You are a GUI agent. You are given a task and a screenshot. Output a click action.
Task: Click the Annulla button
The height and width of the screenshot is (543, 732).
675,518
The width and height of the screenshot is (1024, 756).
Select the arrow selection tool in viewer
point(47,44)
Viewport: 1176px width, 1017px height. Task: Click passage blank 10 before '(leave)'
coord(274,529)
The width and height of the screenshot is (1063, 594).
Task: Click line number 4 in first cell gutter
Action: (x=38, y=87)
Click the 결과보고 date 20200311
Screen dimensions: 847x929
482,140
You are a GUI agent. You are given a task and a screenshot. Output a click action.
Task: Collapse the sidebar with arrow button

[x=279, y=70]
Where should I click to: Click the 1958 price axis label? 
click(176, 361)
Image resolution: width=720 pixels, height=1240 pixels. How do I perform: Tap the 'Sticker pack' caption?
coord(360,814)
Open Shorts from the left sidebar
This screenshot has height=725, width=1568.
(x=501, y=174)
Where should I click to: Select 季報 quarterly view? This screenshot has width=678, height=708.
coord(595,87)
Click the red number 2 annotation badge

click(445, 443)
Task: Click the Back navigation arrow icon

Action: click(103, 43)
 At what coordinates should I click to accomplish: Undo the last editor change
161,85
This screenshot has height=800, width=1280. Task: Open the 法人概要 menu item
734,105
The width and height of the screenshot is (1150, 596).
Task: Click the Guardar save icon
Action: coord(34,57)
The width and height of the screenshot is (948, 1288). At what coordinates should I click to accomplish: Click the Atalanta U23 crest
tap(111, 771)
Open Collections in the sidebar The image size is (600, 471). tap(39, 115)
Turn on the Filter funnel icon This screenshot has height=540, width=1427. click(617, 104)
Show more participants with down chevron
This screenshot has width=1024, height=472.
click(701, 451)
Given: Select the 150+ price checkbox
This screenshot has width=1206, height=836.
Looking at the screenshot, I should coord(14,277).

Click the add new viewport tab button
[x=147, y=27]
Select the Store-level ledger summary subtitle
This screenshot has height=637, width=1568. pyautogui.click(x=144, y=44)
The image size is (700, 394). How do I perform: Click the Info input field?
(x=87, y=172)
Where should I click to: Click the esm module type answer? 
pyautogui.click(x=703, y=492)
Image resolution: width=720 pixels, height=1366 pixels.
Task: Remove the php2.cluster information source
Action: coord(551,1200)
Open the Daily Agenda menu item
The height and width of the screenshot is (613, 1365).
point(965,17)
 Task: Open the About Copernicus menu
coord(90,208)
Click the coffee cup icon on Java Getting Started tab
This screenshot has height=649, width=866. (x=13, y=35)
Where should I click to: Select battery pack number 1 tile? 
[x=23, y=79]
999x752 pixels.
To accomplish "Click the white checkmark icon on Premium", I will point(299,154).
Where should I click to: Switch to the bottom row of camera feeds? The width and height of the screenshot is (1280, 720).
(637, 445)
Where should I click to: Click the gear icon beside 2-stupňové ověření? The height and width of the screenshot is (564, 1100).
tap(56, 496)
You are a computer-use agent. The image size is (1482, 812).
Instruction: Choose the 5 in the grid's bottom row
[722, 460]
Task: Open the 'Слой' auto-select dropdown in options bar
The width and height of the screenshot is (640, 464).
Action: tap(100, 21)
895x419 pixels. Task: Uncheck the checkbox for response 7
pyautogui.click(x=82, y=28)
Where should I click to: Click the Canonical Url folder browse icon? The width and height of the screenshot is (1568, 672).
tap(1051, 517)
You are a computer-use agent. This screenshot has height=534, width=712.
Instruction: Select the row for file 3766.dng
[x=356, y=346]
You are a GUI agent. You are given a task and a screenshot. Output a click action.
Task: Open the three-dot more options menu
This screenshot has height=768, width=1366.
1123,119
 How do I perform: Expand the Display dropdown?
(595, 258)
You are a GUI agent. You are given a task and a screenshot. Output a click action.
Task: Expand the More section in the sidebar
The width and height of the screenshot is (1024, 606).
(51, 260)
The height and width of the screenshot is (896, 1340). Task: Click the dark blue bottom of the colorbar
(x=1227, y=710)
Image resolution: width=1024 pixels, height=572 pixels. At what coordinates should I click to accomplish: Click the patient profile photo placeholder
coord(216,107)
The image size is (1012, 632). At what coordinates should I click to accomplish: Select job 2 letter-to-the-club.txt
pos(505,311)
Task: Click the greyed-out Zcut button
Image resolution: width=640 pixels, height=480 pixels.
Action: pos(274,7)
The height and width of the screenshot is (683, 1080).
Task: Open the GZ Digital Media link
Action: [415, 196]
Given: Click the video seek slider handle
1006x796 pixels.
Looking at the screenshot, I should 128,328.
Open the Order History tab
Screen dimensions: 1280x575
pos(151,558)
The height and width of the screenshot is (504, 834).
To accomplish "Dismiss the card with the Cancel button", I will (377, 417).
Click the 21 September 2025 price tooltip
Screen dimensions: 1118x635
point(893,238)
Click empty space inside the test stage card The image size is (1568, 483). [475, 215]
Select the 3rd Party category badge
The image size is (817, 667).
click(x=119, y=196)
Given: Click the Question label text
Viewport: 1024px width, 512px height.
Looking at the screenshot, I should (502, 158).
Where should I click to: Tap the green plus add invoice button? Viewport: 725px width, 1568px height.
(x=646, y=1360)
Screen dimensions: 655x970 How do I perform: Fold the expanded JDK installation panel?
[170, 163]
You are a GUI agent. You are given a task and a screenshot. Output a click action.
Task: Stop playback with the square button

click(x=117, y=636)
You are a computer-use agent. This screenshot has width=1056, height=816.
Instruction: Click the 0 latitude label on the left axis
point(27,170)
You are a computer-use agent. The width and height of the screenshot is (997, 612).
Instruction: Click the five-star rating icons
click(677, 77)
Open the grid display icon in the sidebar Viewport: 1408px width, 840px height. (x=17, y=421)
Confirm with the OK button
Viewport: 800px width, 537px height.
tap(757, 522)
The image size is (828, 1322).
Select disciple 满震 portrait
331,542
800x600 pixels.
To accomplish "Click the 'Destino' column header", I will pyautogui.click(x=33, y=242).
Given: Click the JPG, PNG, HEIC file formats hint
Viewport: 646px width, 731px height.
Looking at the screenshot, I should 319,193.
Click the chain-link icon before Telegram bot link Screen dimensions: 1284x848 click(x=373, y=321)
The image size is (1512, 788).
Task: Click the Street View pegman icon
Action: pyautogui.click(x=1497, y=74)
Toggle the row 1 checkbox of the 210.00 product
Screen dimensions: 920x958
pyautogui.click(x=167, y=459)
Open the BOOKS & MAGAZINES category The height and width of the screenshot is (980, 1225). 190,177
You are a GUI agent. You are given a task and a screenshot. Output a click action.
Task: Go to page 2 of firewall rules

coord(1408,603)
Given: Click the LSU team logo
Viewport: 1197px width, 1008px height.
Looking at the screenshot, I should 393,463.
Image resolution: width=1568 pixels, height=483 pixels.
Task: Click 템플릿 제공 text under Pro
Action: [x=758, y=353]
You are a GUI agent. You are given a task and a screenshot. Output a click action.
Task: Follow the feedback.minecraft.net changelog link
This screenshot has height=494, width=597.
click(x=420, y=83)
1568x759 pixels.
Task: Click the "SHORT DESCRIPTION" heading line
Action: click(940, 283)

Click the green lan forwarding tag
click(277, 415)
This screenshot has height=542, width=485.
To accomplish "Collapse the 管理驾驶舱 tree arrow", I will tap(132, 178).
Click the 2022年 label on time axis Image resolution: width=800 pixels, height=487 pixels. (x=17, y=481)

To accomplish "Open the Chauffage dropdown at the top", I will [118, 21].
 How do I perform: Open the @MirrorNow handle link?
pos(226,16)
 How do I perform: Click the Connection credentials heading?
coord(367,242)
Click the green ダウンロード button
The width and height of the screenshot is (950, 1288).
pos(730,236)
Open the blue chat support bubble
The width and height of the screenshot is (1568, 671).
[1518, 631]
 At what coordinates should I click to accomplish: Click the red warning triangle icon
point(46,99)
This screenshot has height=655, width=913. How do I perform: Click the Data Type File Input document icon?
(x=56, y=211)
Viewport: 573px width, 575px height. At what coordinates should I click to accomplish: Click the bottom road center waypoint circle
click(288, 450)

* * * * *

- [YOUR GOAL] Search the listing above for the lines with "The height and width of the screenshot is (896, 1340)." and "Given: Click the Question label text", then output those lines and all lines between them exactly.

- [WRITTEN ANSWER]
The height and width of the screenshot is (896, 1340). Task: Click the dark blue bottom of the colorbar
(x=1227, y=710)
Image resolution: width=1024 pixels, height=572 pixels. At what coordinates should I click to accomplish: Click the patient profile photo placeholder
coord(216,107)
The image size is (1012, 632). At what coordinates should I click to accomplish: Select job 2 letter-to-the-club.txt
pos(505,311)
Task: Click the greyed-out Zcut button
Image resolution: width=640 pixels, height=480 pixels.
Action: pos(274,7)
The height and width of the screenshot is (683, 1080).
Task: Open the GZ Digital Media link
Action: [415, 196]
Given: Click the video seek slider handle
1006x796 pixels.
Looking at the screenshot, I should 128,328.
Open the Order History tab
Screen dimensions: 1280x575
pos(151,558)
The height and width of the screenshot is (504, 834).
To accomplish "Dismiss the card with the Cancel button", I will (377, 417).
Click the 21 September 2025 price tooltip
Screen dimensions: 1118x635
point(893,238)
Click empty space inside the test stage card The image size is (1568, 483). [475, 215]
Select the 3rd Party category badge
The image size is (817, 667).
click(x=119, y=196)
Given: Click the Question label text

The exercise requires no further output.